I had to teach myself about how to to renew an SSL Certificate today. It was decently easy. It was done on a linux EC2 machine, so assume bash and ubuntu for all these commands. I’ll keep this as mostly the commands themselves.
I had to do a bunch of stuff outside of the command, check a bunch of locations, set up some inbound rules, and the like, but all of that is aws specific, and needed to be done because I didn’t initially set up the server. This was the final command that I used was the following:
sudo systemctl stop nginx
sudo certbot certonly --standalone -d host.name.com
sudo systemctl start nginxThe server was using nginx as the web server doing the rerouting from http to https, etc. A bunch of stuff I still don’t know. I’ll add more to this page later as I learn new stuff. Just need to make sure I note this down and don’t loose it.
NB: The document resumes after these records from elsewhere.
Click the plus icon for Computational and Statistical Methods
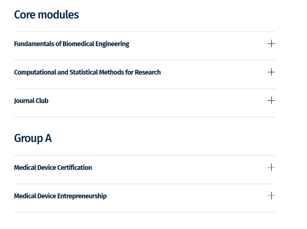 pos(271,72)
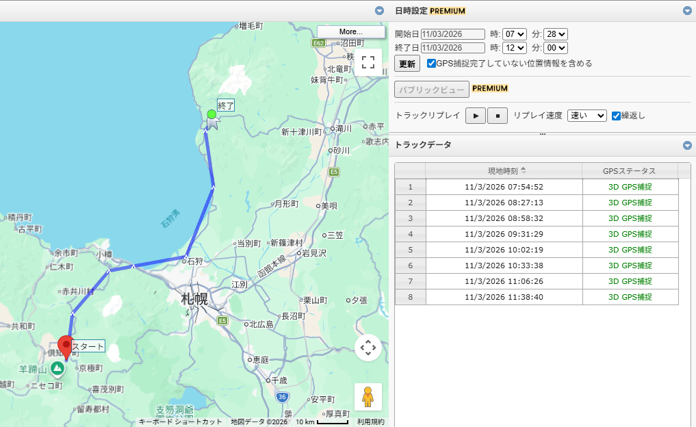Open end minute dropdown showing 00
The height and width of the screenshot is (427, 696).
point(556,48)
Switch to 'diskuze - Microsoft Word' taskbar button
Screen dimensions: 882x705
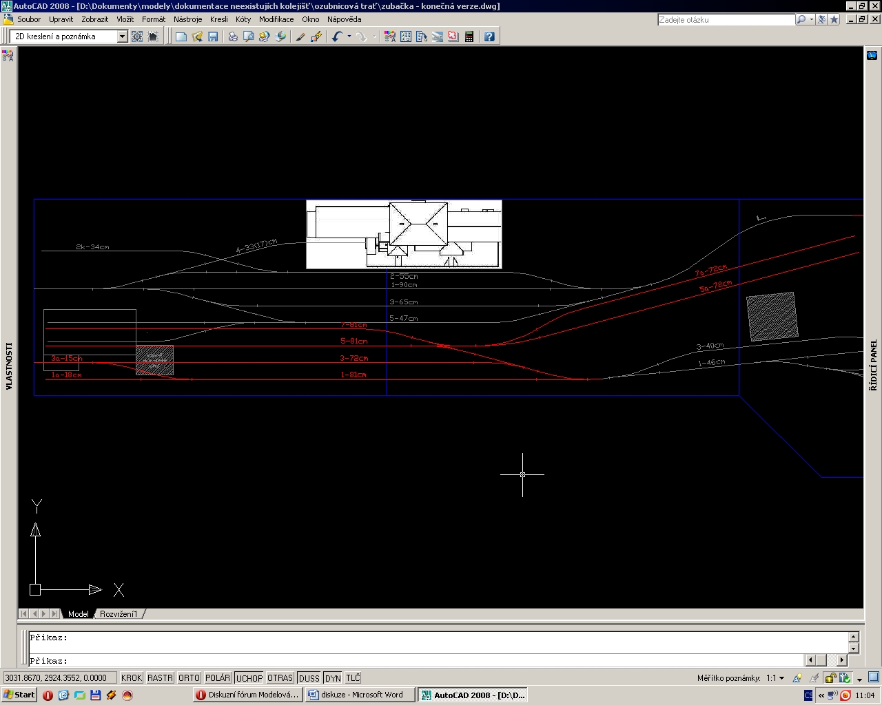coord(360,695)
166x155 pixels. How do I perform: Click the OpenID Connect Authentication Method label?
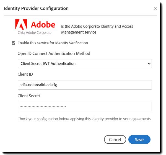pyautogui.click(x=54, y=53)
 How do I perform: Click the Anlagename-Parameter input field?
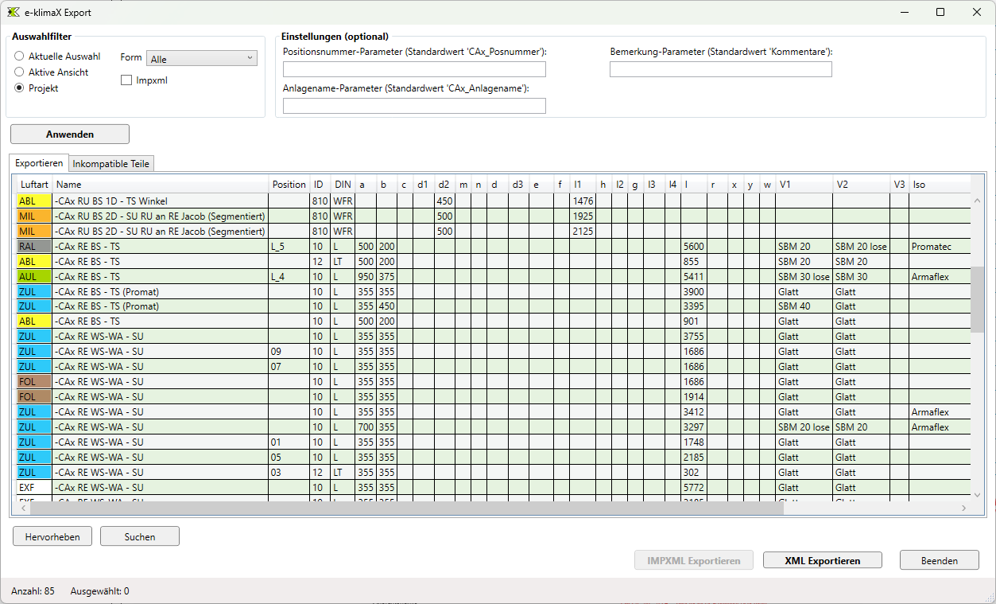coord(414,106)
The actual command that was critical was certbot certonly. This generated the new certifications, using the service Let’s Encrypt. Before using this method, you need to make sure that their APIs can actually reach your website and is open to the public internet. For me, this mean punching a very big hole in the firewall (setting inbound rules to allow 0.0.0.0/0 on port 80 and port 443 on for both HTTP and HTTPS).
I’ll have to dig into how to automate this for the company later, but enough of that for now. Closing this note.